On that day, our understanding of the universe took a leap forward.
The gravity detectives
To call LIGO an observatory appears to be a dramatic understatement, though that is exactly what it is. It comprises two vast sites over 3,000 kilometres (1,865 miles) apart. Each of the near-identical facilities, one based in Livingston, Louisiana and the other at Hanford, Washington state, is home to a pair of 4-kilometre (2.5-mile)-long tubes, 1.2 metres across, set at right angles to each other to form an L-shape. At each site, a laser passes along the pair of tubes to reflect off mirrors at the ends many times before the beams are brought together to form an optical interference pattern, a tiny set of fringes that gives a visible warning of incredibly small changes. The slightest variation in the length of the beams will produce a detectable effect, a change that was expected to happen in the presence of gravitational waves ripples in the fabric of space and time that had been predicted by Albert Einstein back in 1916, but had never been detected.
The vast twin systems, including those 4-kilometre lengths of metal tubing, contain hardly any air. The presence of vibrating air molecules would scatter the laser beams, introducing noise into the carefully monitored signal. Any sound vibrations and air currents buffeting the delicately suspended mirrors located at the ends of the tubes would equally destroy the detection process.
The Livingston detector site, Louisiana.
Caltech/MIT/LIGO Laboratory
The Hanford detector site, Washington state.
Caltech/MIT/LIGO Laboratory
The pressure inside those tubes is a remarkable trillionth of the atmospheric level. This took 40 days of gradual pumping to achieve, during which time the tubes were heated to over 150C to expel as much gas as possible from the metal surfaces.

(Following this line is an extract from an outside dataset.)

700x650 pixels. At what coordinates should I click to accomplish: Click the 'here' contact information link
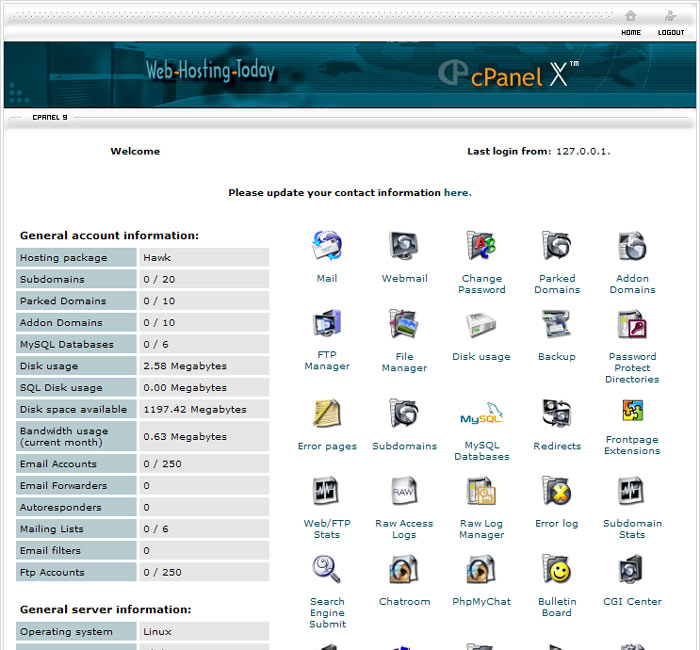pos(456,193)
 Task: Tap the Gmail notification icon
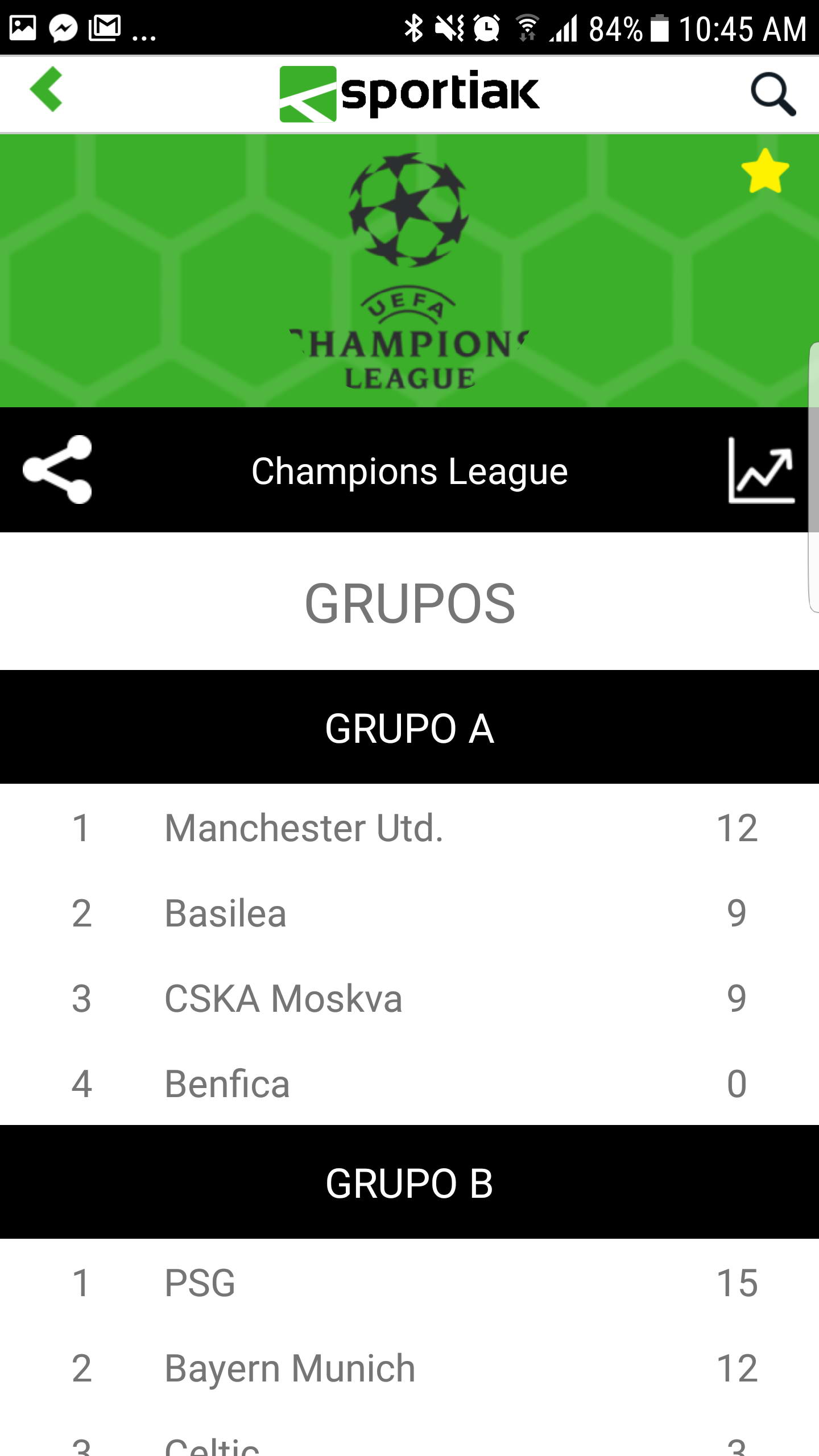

Just getting the tubes ready for that evacuation took immense care. Establishing delicate equipment in remote areas of the United States was not without its problems. The tubes are big enough, and took long enough to construct, for the local wildlife to take up residence. When a member of the team walked through the near-completed tubes at Livingston, he discovered that wasps, black widow spiders, mice and snakes had all moved in. And that meant acid-bearing urine leaving stains on the pristine stainless steel that would release vapour when the air was removed, requiring a major cleaning effort before that vacuum could be established. (That word stainless in stainless steel doesnt apply once acids are involved.)